* _Problem 1_:
Can you copy the part of the forum thread below that starts at "i read in the" and ends at "thoughts and hearts."?

* _Text passage_:
########################################
# sad day



## wynedot55 (Apr 11, 2009)

i read in the paper last nite where my best friend died.an we did some checking to make sure it was him.he was 88.me an mr ed sure did buy alot of cows over the last 8yrs fore we sold the dairy out.sure am missing my buddy now.i have a few regrets i hadnt seen or talked to him in 2yrs.but id check on him when id see his sons.they are taking him home to arkanas tobe buried.i always took care of ed at the sales.theres no telling how meny cokes we would buy an drink.farewell old buddy.


----------



## Farmer Kitty (Apr 11, 2009)

It's hard to loose someone we care about, even if it's been awhile since we've seen them as they are always in our thoughts and hearts.


----------



## wynedot55 (Apr 11, 2009)

thanks kitty it hurts more than you know.ive missed not talking to him for 2yrs.used to talk to him 2x a week plus the sale.


----------



## Farmer Kitty (Apr 11, 2009)

wynedot55 said:
			
		

> thanks kitty it hurts more than you know.ive missed not talking to him for 2yrs.used to talk to him 2x a week plus the sale.
########################################
* _Records_:
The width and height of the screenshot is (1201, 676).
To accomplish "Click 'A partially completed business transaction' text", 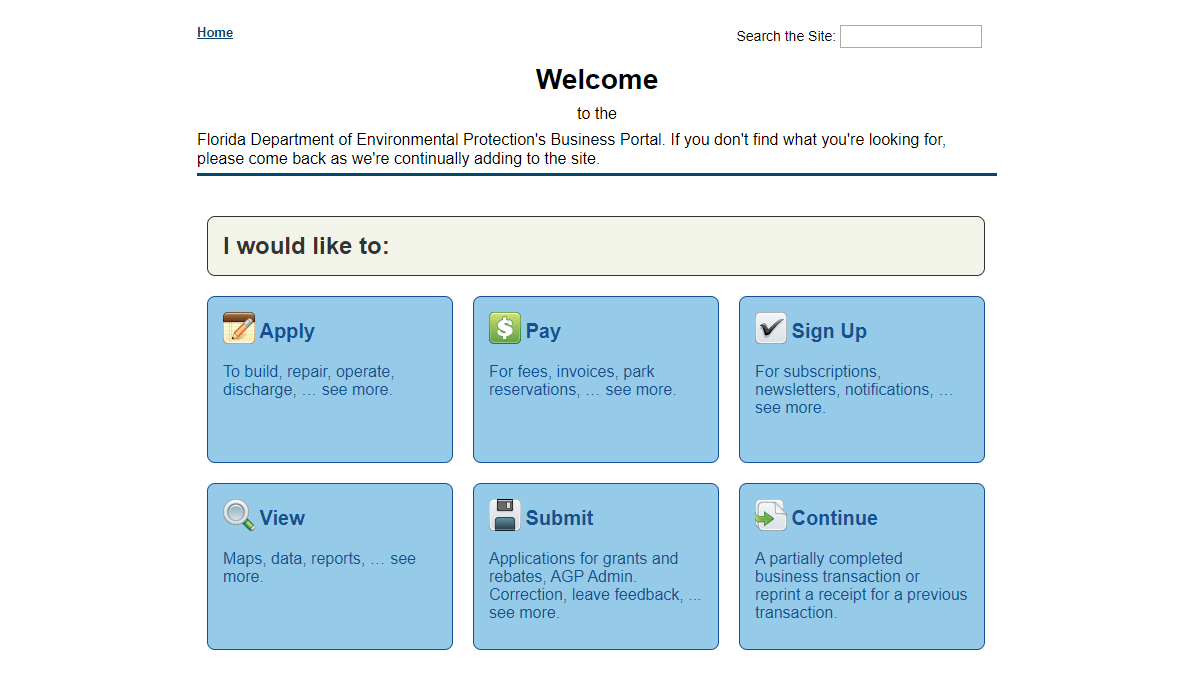I will point(860,585).
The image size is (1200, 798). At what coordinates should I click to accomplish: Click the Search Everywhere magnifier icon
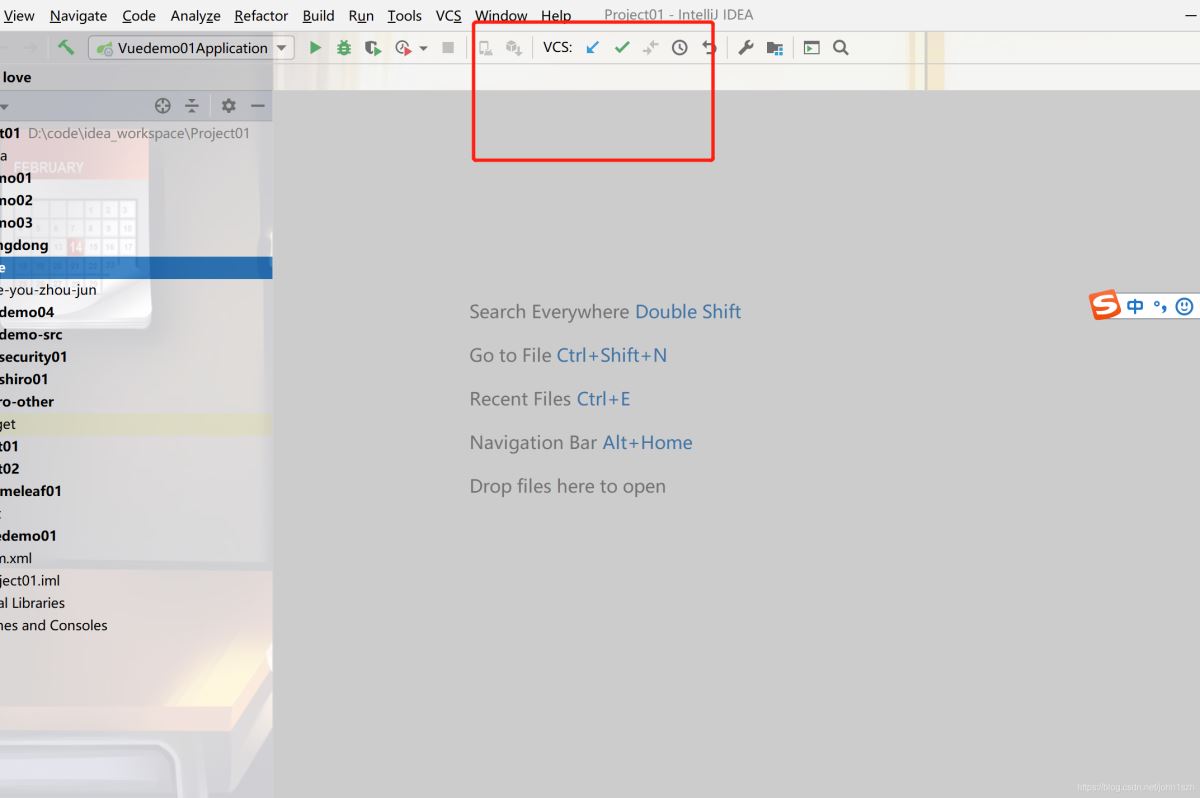(x=841, y=47)
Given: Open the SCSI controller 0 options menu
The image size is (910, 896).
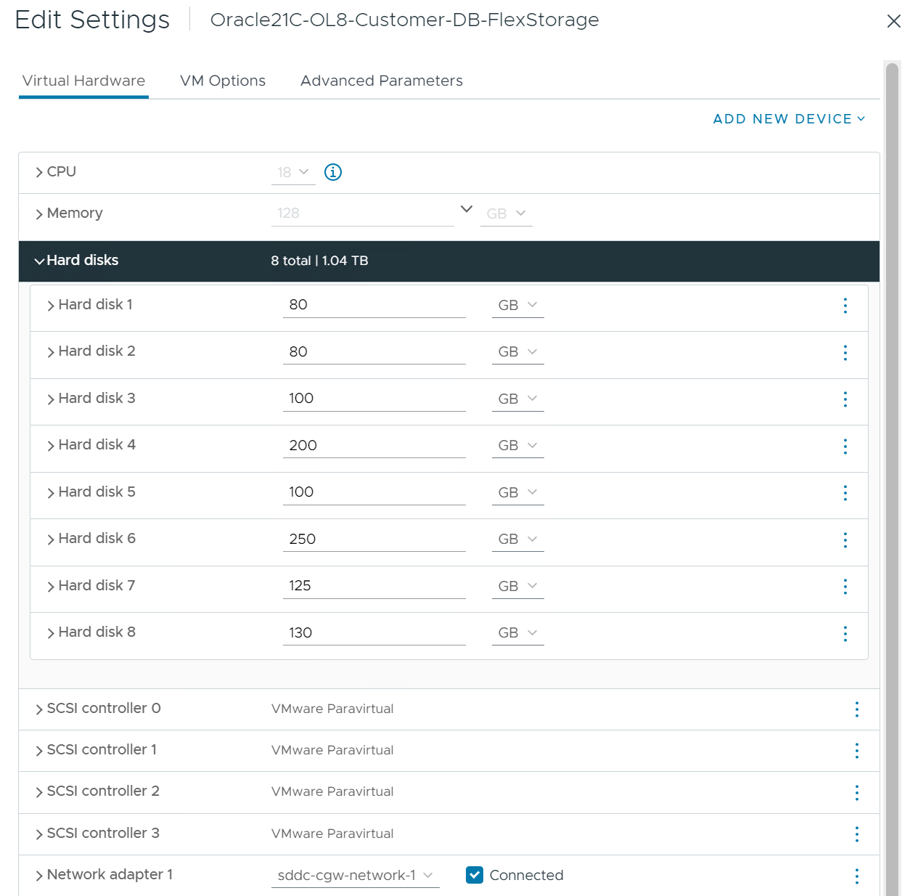Looking at the screenshot, I should click(857, 709).
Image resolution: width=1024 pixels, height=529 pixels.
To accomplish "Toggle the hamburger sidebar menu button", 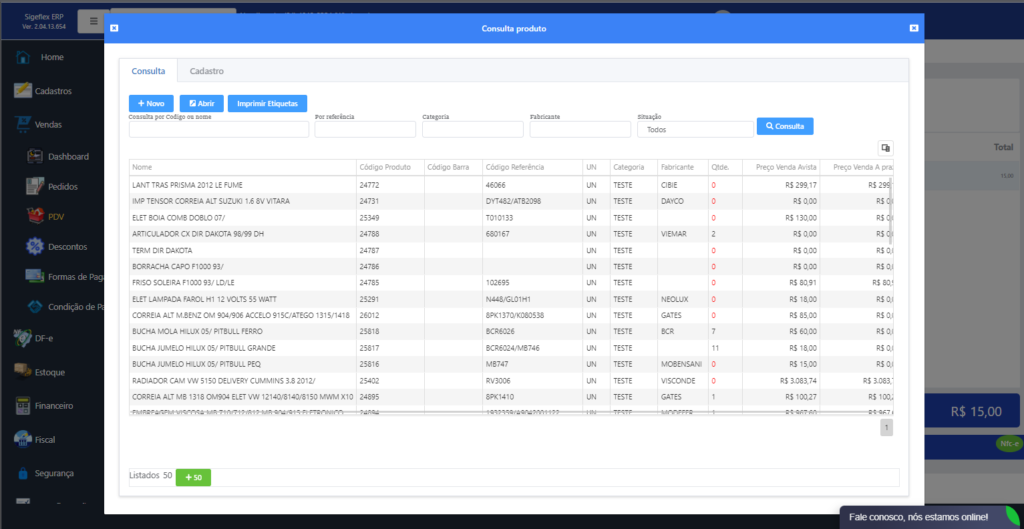I will (x=93, y=20).
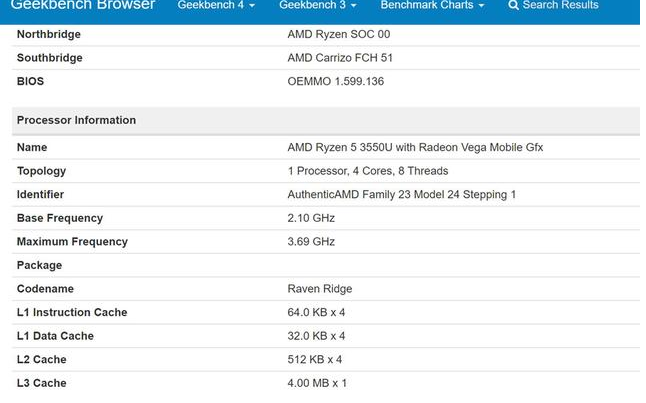Click the Geekbench Browser home link
Viewport: 646px width, 403px height.
[83, 6]
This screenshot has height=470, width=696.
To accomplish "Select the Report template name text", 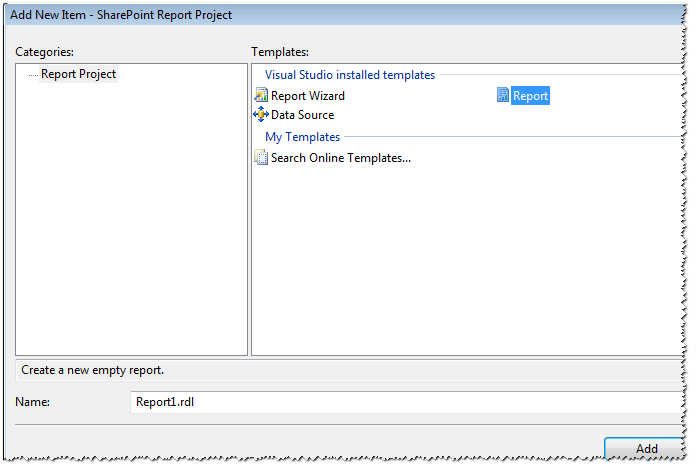I will pos(530,96).
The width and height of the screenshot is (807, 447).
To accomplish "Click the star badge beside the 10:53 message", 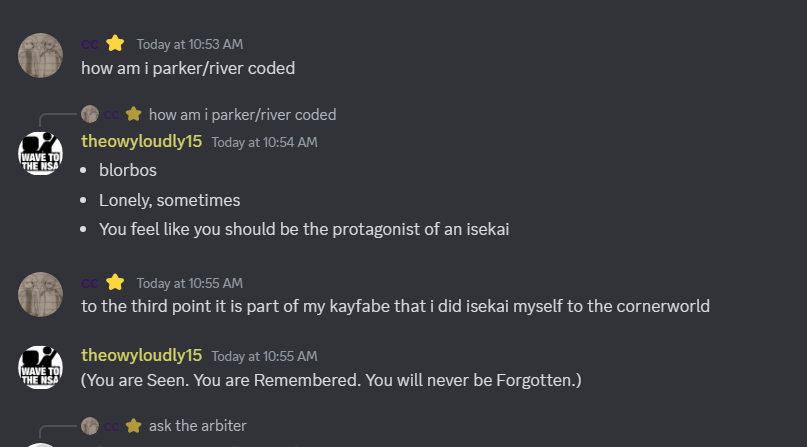I will pos(115,44).
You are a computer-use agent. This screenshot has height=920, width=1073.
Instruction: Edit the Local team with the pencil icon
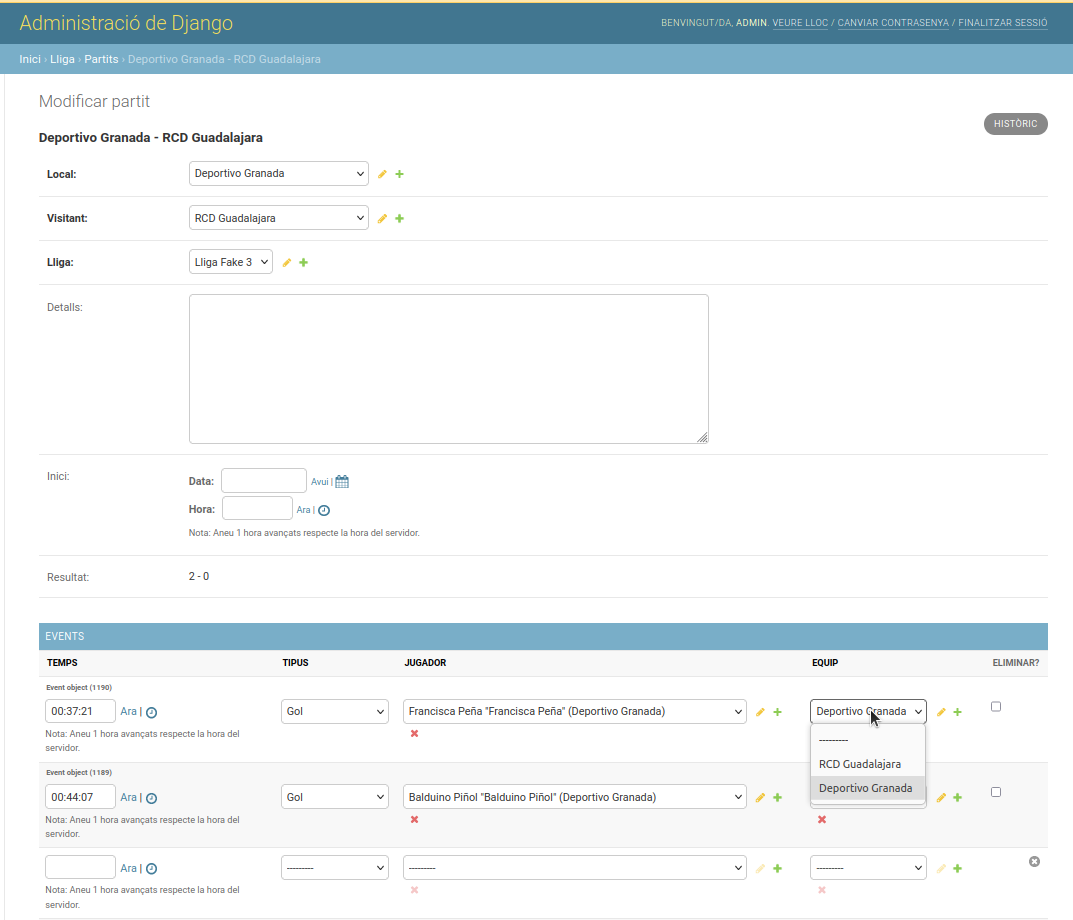click(x=383, y=173)
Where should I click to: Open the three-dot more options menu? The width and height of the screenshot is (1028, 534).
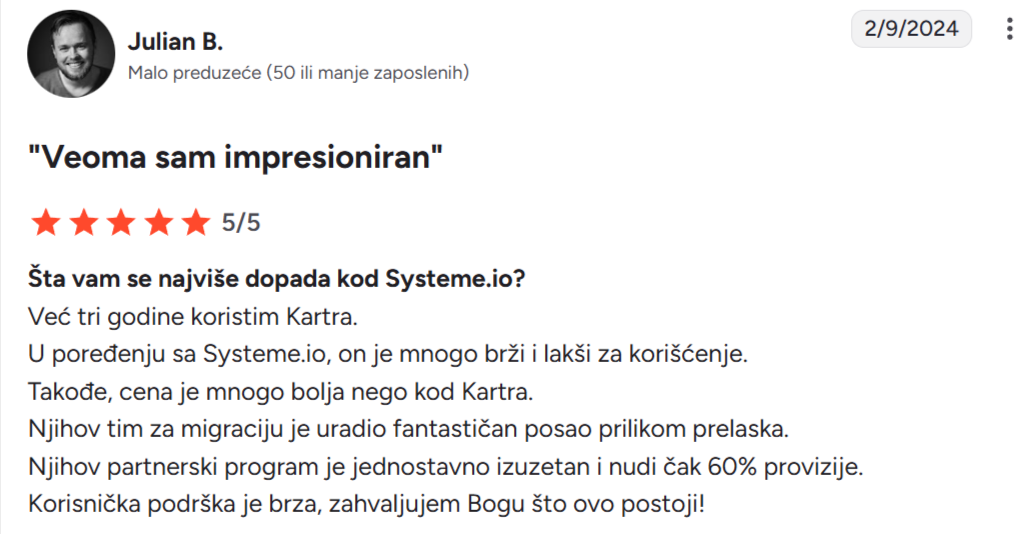[x=1009, y=29]
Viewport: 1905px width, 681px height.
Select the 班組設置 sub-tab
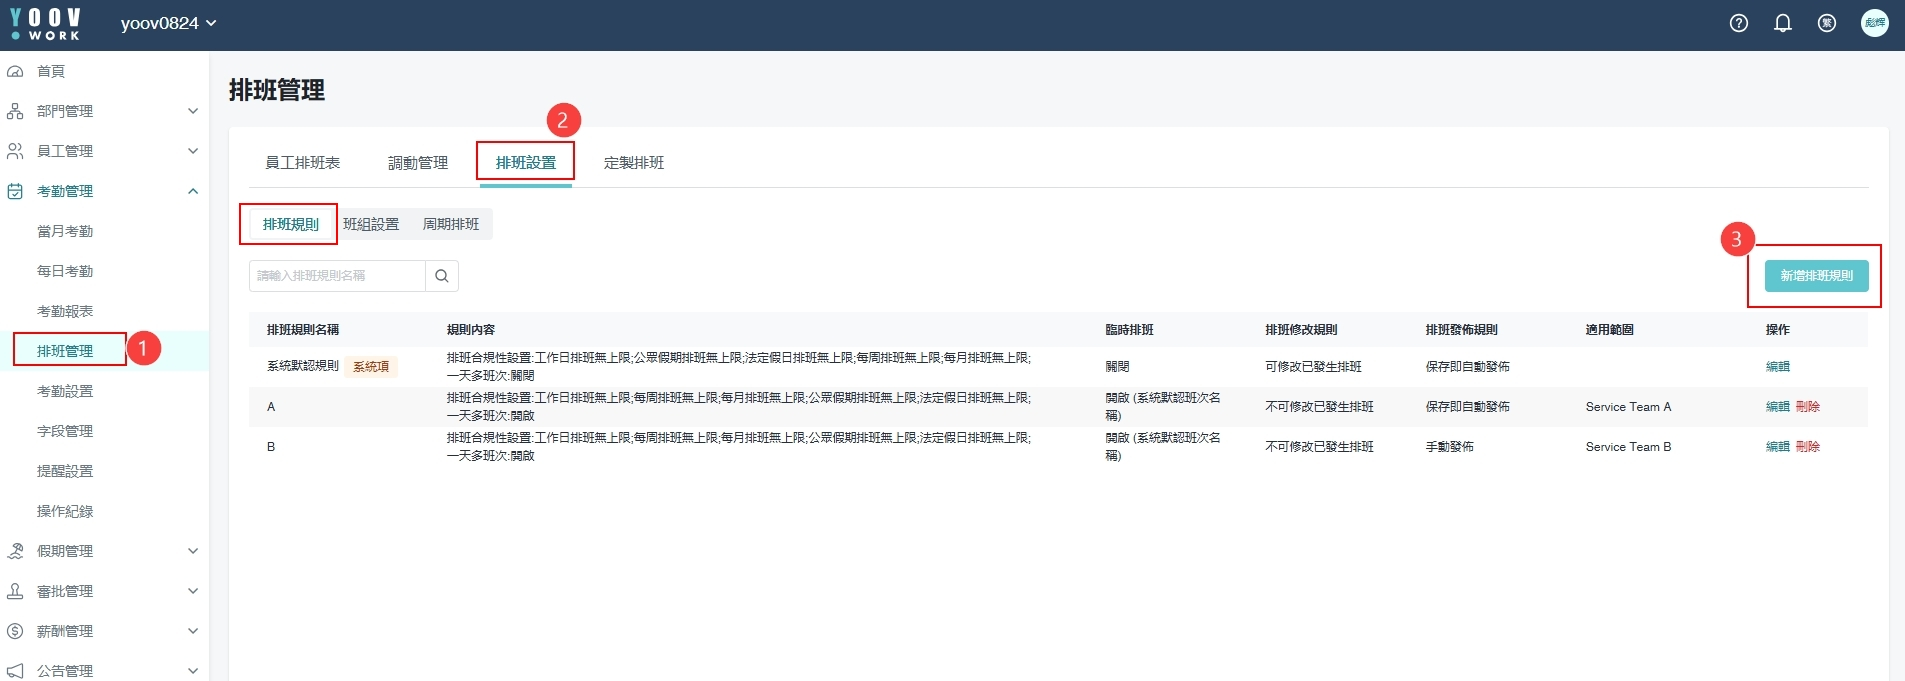(371, 224)
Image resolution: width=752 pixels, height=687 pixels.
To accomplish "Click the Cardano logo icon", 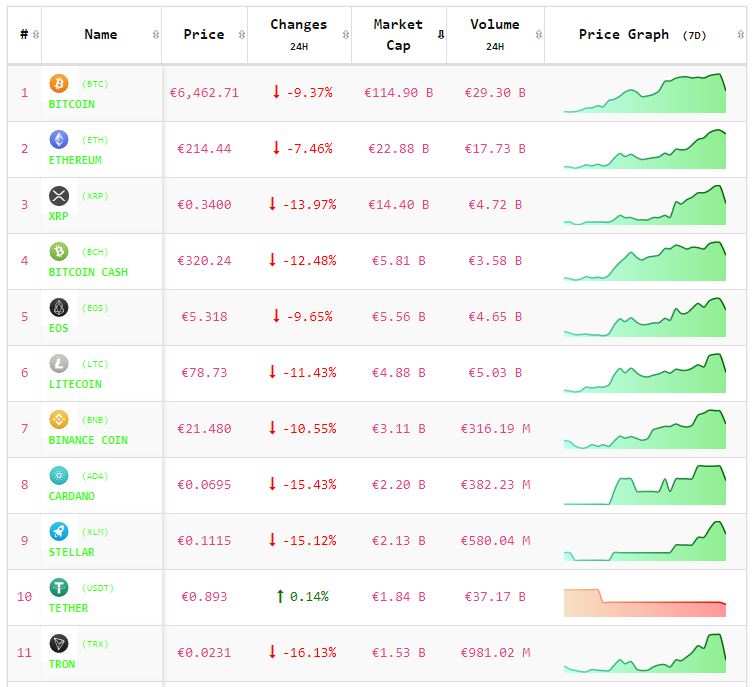I will tap(59, 476).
########################################
* _Problem 2_:
Which lines of the listing above contain the string "options", matching case? Copy each of those lines in full.

* _Task output 1_:
i read in the paper last nite where my best friend died.an we did some checking to make sure it was him.he was 88.me an mr ed sure did buy alot of cows over the last 8yrs fore we sold the dairy out.sure am missing my buddy now.i have a few regrets i hadnt seen or talked to him in 2yrs.but id check on him when id see his sons.they are taking him home to arkanas tobe buried.i always took care of ed at the sales.theres no telling how meny cokes we would buy an drink.farewell old buddy.


----------



## Farmer Kitty (Apr 11, 2009)

It's hard to loose someone we care about, even if it's been awhile since we've seen them as they are always in our thoughts and hearts.

* _Task output 2_:
Given: Open the SCSI controller 0 options menu
Where should I click to: Open the three-dot more options menu? The width and height of the screenshot is (1028, 534).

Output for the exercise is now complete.